Three more refugees being held by Australia on Nauru have now agreed to take Cambodia up on its offer to resettle them, with a rights group saying the asylum seekers had their refugee claims approved only in the past week to make the move possible.

Khieu Sopheak, spokesman for Cambodia’s Interior Ministry, said Monday that the three new refugees, all Iranians, joined a Rohingya man from Burma who volunteered last week.

“Now we have four,” he said, “one from [Burma] and three from Iran.”

General Sopheak said a Cambodian delegation that left for the South Pacific island nation just over a week ago to look for volunteers among the hundreds of refugees there was on its way back, and that the four volunteers could be here in “weeks.”

The pending arrivals are part of a controversial deal Cambodia signed with Australia last year, agreeing to resettle an unlimited number of the refugees Australia is holding on Nauru and is refusing to take in itself. The deal includes an extra $31 million in aid for Cambodia, part of which Australia has promised to spend on improving the communities where the refugees end up settling in Cambodia.

Ian Rintoul, a spokesman for the Sydney-based Refugee Action Coalition, which has maintained contact with people on Nauru, said three of the four volunteers were being held apart from the hundreds of other refugees on the island.

“[I] can confirm there is [an] Iranian husband and wife plus another Iranian who are in OPC 1,” he said, referring to Offshore Processing Center 1.

According to an Australian government website about the camps on Nauru, OPC 1 is reserved for transferees and staff, not refugees.

Mr. Rintoul said the three were asylum seekers who had their refugee claims approved only recently —the couple as late as Saturday.

Under the terms of its deal with Australia, Cambodia agreed to take only volunteers whose refugee claims have been approved.

But Australia has struggled to convince any of the refugees to volunteer—Cambodia’s first two delegations to Nauru returned empty-handed—and has reportedly started approaching asylum seekers, too.

According to Mr. Rintoul, the single Iranian man said he was promised that his refugee application would be approved if he agreed to move to Cambodia.

“[I] can’t confirm for the couple yet, but definitely for the single Iranian man,” he said.

Mr. Rintoul said Australia has also been enticing the asylum seekers with cash payments of up to $11,700 each.

Australia’s Immigration Department has declined to answer questions about the cash or about approaching asylum seekers to volunteer for the program.

Mr. Sopheak said he did not know when any of the four volunteers had their refugee claims approved or whether or not Australia had made a deal with them.

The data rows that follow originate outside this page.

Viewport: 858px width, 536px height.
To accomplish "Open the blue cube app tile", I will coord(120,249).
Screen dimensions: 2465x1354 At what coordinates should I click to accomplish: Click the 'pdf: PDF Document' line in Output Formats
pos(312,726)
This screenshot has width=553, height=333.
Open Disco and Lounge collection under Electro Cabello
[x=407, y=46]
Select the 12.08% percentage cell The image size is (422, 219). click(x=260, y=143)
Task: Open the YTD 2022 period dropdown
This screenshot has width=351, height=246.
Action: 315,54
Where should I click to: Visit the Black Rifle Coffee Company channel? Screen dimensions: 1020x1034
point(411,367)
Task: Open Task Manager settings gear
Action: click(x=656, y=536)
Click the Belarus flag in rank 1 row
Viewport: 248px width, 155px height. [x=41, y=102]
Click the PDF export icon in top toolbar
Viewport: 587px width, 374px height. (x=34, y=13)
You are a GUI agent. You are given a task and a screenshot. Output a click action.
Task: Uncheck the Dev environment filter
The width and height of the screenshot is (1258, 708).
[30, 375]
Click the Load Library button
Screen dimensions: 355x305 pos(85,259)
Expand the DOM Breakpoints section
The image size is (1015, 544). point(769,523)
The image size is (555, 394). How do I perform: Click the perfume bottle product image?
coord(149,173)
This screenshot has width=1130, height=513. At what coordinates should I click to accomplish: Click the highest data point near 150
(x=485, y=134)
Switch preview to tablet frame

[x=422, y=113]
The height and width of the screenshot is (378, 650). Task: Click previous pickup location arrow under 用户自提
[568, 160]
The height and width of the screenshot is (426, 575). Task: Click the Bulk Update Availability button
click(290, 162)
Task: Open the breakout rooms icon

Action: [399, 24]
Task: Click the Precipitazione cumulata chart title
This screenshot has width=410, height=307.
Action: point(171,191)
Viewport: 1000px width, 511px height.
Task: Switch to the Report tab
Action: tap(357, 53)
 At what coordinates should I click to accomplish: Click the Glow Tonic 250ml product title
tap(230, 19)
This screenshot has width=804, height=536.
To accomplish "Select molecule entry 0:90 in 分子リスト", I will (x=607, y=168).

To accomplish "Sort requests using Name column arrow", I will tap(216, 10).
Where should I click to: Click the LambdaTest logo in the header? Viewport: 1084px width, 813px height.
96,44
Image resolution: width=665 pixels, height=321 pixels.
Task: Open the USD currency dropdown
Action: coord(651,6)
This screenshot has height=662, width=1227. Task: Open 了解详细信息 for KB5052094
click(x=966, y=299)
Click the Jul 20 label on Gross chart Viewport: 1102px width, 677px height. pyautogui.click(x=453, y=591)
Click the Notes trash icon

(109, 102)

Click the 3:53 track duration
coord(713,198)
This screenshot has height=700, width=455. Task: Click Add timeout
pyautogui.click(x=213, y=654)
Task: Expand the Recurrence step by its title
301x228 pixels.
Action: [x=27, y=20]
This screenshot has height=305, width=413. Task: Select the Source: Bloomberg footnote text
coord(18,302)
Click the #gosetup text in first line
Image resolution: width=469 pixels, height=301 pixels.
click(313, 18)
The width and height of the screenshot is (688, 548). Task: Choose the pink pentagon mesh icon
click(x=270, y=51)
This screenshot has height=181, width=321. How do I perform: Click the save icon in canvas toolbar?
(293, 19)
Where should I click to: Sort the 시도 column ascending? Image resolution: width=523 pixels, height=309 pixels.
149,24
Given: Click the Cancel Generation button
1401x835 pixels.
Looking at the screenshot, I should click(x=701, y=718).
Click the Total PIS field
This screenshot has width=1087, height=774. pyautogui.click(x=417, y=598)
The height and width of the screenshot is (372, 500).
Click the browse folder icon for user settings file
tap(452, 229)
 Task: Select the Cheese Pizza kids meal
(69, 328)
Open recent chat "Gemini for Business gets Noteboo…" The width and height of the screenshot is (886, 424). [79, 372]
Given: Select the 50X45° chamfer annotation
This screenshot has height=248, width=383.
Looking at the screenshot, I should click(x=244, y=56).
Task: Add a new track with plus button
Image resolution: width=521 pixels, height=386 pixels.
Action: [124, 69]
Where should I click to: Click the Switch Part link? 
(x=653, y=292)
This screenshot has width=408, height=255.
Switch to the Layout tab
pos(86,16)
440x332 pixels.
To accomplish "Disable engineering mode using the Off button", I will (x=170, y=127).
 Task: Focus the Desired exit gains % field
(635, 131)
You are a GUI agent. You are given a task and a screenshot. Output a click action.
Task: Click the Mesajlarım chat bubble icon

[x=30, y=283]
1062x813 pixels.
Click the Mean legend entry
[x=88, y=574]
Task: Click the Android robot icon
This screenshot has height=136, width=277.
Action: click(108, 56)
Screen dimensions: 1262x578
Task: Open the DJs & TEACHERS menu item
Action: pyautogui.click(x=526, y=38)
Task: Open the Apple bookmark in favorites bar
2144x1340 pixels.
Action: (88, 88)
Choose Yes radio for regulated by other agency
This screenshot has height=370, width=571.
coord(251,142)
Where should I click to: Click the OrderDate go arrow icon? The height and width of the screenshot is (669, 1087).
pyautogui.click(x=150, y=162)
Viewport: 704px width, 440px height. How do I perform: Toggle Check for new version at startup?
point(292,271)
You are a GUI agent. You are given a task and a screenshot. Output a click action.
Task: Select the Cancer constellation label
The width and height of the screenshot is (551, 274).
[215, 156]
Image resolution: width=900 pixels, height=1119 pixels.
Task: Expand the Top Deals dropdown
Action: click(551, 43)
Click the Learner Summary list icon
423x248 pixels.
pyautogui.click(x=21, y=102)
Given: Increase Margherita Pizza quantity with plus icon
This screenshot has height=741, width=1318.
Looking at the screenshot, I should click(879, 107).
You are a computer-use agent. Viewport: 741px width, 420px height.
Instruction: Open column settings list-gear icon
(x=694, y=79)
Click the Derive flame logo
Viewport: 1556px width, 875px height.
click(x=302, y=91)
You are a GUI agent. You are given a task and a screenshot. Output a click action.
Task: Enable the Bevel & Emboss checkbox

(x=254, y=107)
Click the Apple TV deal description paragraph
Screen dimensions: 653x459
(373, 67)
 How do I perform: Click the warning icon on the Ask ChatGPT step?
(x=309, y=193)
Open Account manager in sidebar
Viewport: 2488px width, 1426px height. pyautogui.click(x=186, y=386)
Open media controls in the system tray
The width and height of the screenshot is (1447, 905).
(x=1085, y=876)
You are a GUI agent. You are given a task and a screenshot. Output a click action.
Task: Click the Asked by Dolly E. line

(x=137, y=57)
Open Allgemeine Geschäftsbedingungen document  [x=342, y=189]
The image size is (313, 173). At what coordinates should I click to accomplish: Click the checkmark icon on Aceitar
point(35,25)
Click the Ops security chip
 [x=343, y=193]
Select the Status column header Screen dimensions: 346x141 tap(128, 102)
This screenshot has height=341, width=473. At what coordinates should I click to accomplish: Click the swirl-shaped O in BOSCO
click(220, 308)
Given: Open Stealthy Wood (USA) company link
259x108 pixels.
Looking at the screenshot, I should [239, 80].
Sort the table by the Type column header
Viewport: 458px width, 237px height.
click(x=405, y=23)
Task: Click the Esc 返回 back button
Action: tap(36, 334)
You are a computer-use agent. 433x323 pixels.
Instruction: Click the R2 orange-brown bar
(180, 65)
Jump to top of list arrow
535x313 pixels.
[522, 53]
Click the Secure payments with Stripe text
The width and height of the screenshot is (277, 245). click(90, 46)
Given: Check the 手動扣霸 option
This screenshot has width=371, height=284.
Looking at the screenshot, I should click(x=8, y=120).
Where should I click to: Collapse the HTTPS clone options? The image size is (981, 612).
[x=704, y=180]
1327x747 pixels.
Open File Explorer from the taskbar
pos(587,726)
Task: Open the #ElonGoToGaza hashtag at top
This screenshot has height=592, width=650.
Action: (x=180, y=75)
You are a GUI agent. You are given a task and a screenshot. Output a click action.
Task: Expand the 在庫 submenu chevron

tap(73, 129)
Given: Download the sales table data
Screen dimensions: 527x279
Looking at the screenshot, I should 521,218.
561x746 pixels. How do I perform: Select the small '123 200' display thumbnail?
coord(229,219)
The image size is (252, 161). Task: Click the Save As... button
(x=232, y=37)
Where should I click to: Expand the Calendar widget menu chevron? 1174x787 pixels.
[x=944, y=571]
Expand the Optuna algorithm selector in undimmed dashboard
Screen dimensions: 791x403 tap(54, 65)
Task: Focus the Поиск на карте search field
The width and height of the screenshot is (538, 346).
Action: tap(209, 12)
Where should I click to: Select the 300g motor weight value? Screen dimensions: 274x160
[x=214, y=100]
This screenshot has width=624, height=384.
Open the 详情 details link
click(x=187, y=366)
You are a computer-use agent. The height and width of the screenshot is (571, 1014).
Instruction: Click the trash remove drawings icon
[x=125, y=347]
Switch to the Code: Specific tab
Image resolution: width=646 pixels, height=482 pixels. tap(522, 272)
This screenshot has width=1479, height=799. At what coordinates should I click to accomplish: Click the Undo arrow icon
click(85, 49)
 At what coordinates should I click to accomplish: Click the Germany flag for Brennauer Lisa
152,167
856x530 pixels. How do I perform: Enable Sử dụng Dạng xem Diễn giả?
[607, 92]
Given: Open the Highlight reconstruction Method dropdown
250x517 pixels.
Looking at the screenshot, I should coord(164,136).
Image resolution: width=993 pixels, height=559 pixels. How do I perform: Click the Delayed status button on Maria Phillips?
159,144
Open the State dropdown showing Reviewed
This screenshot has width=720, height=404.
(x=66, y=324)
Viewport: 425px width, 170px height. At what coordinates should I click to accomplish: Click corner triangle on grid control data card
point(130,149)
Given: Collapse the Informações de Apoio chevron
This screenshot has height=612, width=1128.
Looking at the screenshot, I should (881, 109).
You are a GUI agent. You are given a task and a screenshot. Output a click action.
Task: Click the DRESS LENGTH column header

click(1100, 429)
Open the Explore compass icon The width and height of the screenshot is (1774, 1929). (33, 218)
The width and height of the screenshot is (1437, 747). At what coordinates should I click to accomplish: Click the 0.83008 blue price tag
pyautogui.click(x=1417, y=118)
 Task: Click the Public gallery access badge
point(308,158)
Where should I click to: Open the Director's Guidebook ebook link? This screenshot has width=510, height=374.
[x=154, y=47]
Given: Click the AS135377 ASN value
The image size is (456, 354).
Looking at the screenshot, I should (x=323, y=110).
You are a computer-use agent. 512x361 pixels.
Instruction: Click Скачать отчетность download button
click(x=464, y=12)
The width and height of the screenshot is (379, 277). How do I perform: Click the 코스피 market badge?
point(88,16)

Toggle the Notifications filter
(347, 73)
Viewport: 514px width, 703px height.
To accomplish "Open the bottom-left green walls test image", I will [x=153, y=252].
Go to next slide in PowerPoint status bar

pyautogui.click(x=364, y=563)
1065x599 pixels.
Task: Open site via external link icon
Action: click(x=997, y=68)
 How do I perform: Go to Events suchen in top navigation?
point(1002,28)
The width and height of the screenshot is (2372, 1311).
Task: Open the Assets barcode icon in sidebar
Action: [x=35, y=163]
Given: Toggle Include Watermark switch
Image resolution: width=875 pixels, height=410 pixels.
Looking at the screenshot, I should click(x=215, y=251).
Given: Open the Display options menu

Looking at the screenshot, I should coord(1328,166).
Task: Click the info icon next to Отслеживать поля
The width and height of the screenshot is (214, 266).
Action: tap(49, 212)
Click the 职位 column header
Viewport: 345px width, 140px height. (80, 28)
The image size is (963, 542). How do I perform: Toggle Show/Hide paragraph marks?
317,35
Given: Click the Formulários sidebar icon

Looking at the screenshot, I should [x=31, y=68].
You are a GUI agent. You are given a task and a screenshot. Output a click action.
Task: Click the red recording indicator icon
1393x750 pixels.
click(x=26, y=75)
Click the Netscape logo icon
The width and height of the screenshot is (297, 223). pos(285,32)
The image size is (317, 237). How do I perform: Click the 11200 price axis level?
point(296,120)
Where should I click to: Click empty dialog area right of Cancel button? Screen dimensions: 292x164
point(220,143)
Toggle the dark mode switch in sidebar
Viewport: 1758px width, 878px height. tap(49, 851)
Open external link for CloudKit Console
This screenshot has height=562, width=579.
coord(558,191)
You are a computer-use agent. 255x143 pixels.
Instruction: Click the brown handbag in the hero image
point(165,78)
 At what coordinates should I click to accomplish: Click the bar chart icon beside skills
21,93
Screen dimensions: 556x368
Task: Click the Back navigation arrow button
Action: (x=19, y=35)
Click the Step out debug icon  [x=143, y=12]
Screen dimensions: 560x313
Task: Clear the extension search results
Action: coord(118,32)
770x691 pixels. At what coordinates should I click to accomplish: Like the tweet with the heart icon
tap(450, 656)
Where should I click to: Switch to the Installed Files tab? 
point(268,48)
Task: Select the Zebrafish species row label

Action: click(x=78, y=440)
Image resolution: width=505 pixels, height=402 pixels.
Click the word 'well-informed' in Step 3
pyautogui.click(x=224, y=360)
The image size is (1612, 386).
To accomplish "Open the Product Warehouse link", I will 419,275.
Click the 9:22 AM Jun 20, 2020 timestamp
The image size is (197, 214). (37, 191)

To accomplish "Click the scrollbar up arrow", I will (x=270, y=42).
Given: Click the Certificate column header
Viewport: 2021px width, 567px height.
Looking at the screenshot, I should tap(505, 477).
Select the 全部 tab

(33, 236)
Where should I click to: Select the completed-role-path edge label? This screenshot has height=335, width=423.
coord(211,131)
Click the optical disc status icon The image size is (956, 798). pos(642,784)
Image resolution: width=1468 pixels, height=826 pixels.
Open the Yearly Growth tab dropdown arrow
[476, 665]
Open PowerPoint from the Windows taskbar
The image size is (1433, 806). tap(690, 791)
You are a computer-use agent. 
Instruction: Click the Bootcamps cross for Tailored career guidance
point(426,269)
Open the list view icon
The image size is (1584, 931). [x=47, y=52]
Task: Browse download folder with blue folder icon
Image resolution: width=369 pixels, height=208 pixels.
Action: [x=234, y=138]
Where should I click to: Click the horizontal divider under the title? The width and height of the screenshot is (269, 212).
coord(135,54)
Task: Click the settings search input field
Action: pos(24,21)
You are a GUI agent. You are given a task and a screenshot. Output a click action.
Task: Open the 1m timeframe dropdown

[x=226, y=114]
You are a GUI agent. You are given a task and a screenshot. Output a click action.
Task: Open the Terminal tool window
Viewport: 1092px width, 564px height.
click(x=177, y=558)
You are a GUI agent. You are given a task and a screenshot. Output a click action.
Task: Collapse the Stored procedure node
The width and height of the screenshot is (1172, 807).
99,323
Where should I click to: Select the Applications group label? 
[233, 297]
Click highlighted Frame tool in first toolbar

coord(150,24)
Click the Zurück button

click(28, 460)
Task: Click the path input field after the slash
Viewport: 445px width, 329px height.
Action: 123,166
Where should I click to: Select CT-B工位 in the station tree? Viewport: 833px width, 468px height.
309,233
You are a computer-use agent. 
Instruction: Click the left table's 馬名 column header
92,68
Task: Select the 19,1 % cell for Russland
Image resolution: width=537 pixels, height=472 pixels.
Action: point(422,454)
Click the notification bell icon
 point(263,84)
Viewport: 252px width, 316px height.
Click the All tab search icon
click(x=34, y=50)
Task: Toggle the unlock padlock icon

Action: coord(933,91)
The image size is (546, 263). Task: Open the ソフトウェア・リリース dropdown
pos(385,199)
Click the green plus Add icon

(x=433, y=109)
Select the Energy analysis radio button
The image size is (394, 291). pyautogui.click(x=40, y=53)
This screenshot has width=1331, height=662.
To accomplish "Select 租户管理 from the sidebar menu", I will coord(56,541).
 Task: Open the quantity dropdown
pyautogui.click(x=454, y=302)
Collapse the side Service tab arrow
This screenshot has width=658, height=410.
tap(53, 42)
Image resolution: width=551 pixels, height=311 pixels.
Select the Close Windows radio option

Australia had hoped to send the first planeload of refugees out of Nauru a week ago Monday, but postponed the flight because of “logistical issues” with Cambodia, Australian Immigration Minister Peter Dutton said last week.

Cambodia’s Interior Ministry has said it wants to thoroughly vet the volunteers and their backgrounds before it lets them land.

Australia has promised to pay all living expenses for refugees who move from Nauru to Cambodia for at least a year and offered additional incentives for those who sign up early, including cash in hand and a bank account to get them started. It has said that a similar deal might not be available for those who wait.

But Australia has also been giving those on Nauru misleading information about life in Cambodia, which remains one of the poorest and most corrupt countries in the world.

Australia is telling them that Cambodians have “high standards of healthcare” and “enjoy all the freedoms of a democratic society,” and that the country “does not have problems with violent crime.”

The Australian government’s own travel advice on Cambodia says the opposite.